This is a great book to read over Christmas (or during Advent). And while I'd like to say that's what I did, it would be a lie. It was my PLAN to read it during Christmas but well, you know what they say about plans.
So I read it after Christmas. And it was still fantastic. Scott Hahn is a really gifted author. He has a way of conveying a lot of great information in a way that can be understood by the average person. This book is no exception. It's easy to read. It isn't a book that feels like work or something that you have to 'get through'. It's just a nice, easy, enjoyable read. There is a lot of great information laid out in an understandable, logical way. It's focus is on the first Christmas and the Holy Family and how the family is the key to Christmas. It is a lovely book, whenever you read it.
The chapters break down like this:
A Light Goes On in Bethlehem
What Happens in Bethlehem
A New Genesis
The Counterfeit Kingdom
Mary: Cause of Our Joy
Silent, Knight, Holy Knight
Angles: Echoing Their Joyous Strains
O Little Town of Bethlehem
Do You Believe in Magi
Shepherds, Why This Jubilee?
The Glory of Your People: The Presentation
Flight Into Joy
Blessed Trinities: Heaven And The Holy Family
Joy To The World
What could be more familiar than the Christmas story -- and yet what could be more extraordinary?

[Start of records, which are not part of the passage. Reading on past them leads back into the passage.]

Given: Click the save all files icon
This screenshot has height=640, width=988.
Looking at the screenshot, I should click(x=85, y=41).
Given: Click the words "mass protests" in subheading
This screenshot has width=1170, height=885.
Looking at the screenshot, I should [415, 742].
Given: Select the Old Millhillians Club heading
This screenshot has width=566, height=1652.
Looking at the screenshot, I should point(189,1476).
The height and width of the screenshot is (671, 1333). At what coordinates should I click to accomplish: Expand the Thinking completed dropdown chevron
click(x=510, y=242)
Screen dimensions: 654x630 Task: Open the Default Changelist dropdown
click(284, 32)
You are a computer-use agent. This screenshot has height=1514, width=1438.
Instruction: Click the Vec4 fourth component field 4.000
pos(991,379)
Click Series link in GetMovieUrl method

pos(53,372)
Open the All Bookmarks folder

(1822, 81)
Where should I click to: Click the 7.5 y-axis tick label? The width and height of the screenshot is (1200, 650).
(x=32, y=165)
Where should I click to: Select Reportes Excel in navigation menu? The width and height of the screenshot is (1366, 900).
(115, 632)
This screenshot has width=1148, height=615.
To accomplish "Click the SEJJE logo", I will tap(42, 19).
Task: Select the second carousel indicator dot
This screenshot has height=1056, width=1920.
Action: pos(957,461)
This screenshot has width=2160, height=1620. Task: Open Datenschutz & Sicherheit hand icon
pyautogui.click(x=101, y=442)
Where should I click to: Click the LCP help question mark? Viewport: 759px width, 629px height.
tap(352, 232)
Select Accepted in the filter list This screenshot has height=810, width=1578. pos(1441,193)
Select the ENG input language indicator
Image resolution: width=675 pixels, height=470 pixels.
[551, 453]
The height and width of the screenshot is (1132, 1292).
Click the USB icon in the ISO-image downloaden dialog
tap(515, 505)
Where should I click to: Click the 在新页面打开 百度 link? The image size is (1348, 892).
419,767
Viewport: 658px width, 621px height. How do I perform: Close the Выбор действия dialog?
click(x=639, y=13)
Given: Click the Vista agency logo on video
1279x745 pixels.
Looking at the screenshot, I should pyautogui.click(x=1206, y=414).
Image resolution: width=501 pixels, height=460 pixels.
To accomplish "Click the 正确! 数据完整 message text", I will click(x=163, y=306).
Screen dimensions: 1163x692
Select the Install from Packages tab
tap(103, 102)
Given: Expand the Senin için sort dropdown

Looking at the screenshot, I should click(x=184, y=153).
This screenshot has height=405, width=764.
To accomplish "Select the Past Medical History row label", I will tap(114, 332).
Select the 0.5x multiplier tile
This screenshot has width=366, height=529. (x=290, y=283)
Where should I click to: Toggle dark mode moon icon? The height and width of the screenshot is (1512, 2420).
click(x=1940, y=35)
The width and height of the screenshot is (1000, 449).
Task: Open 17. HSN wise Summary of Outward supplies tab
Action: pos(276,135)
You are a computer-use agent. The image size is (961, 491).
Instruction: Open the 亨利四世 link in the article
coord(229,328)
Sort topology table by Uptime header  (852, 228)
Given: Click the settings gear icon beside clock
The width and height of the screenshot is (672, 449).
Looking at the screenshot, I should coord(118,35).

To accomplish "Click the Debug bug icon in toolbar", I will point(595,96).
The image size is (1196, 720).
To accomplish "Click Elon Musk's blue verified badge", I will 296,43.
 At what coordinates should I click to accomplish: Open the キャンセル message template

The cast of characters is strange and exotic: shepherds and magicians, an emperor and a despot, angels, and a baby who is Almighty God. The strangeness calls for an explanation, and this book provides it by examining the characters and the story in light of the biblical and historical context. Bestselling author Scott Hahn who has written extensively on Scripture and the early Church, brings evidence to light, dispelling some of the mystery of the story. Yet Christmas is made familiar all over again by showing it to be a family story. Christmas, as it appears in the New Testament, is the story of a father, a mother, and a child -- their relationships, their interactions, their principles, their individual lives, and their common life. To see the life of this "earthly trinity" is to gaze into heaven.